The looks on faces of foreign visitors who are fortunate enough to be able to visit Wat Chedi Luang until May 24 is likely to be one of bemusement as they take in the noise and the crowds of local people during Inthakhin.

Paying respects to the main image at Wat Chedi Luang © Frank Douglas
Lasting for seven days and nights, the Inthakhin festival is thought to predate the founding of Chiang Mai in 1296.
Originally a practice of the Lawa people, who are commonly held to be the aboriginals of the northern valleys in the upper Menam basin and nearby tributaries of the Salween and Mekong—an area popularly known as the golden triangle—the ritual is still celebrated with vigor in Chiang Mai.
The Lawa were known to install and propitiate sao lak, or city pillars, in the midst of their settlements. Prachao Mengrai, the ascendant Tai warrior prince at the end of the 13th century whose vision it was to build his new capital in a grand square of moats, also had a city pillar erected in the middle of it to be worshipped in the tradition of the Lawa which his Tai subjects had assimilated.
Khin is a pillar and Intha is a transliteration for the Vedic god Indra who ruled thunder and lightning. When Indra wasn’t too drunk on soma, or then again perhaps when had had a few and was riding his golden chariot across the skies, he would cast lightning emitting vajra causing rain to fall wherever he pleased.
And so it is that the people of Chiang Mai annually pay respects to the city pillar to ensure that Indra’s thunderbolts will allow another rice crop for the city’s wellbeing.
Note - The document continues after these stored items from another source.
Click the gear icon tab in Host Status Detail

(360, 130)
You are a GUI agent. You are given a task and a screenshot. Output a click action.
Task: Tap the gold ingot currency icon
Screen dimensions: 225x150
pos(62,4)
Indeed, so great are the numbers of residents that come that the temple has to contract a bulldozer crew to remove the debris of offerings at the end of each day.
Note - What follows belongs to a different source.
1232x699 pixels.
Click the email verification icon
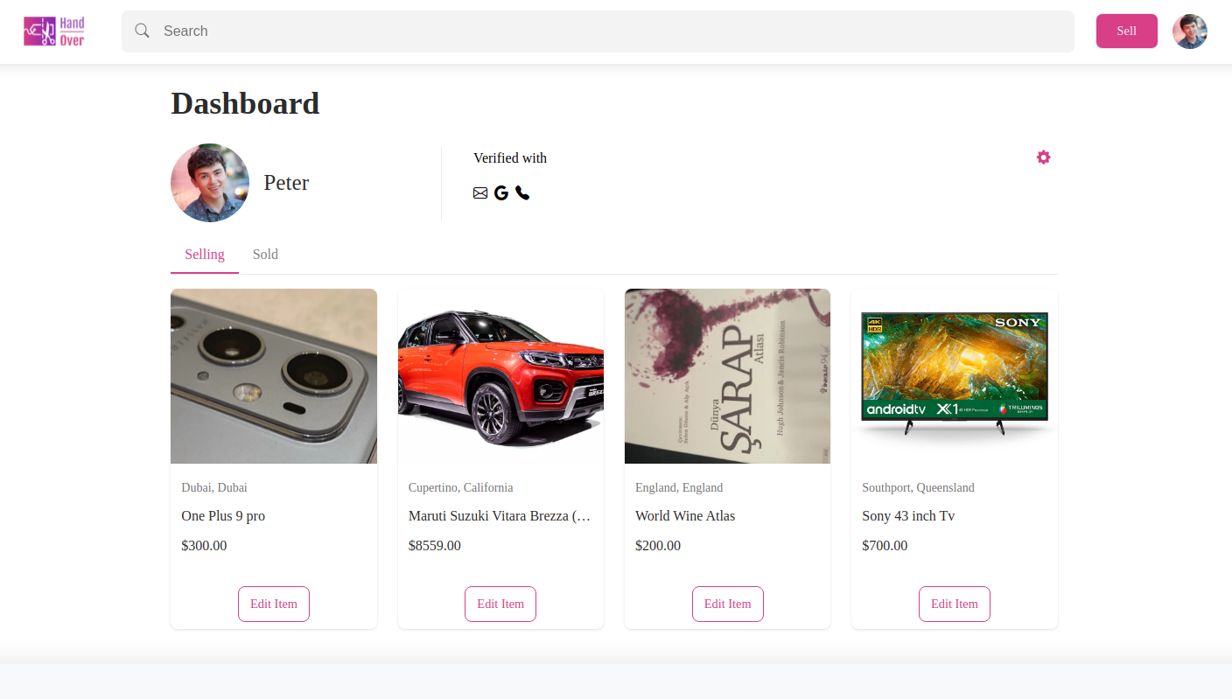click(x=480, y=192)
The city pillar bedecked with offerings at the end of Inthakhin © Frank Douglas
Ask any of the local folk moving slowly forward in a queue that can snake back for more than 50 meters as they wait for their turn to walk around the hall containing the city pillar to place flowers, sprigs of leaves and incense in 32 offering trays set up along a temporary bamboo fence why they have come and they will tell you that it is their custom and that they are making merit.
While they will almost certainly be aware that what they do propitiates guardian spirits most are unlikely to tell you that they are enacting a fertility ritual that may be pre-Vedic and go back more than 1,500 years to the early times of rice cultivation in the valley.
It is also not known whether, with the fanatical fervor of devotees if not with a little help from Indra’s soma, a young female and or male had been persuaded to remain in the hole upon which Chiang Mai’s pillar was to be placed and so give up their earthly existence to become guardian spirits. Certainly animal if not human sacrifice was part of the original Lawa practice.
Chao Kawila, the northern prince who is celebrated for liberating the city from Burmese dominion at the end of the 18th century, had the city pillar moved from its old location in the area now known as Wat Inthakhin to its current location in Wat Chedi Luang. Were excavations to reveal skeletal remains at the uncertain former location of the pillar, it would likely be seen as a bad omen and cause great offense.
Kawila had the pillar installed in its new location but it was Indra who commanded the pillar to be brought down from heaven and placed there by two Kumphan, or guardians whose shrines Kawila had built nearby.
Kawila also planted a now much venerated dipterocarp tree. Standing next to the four-door hall that holds the city pillar, its massive trunk is part of the devotional round.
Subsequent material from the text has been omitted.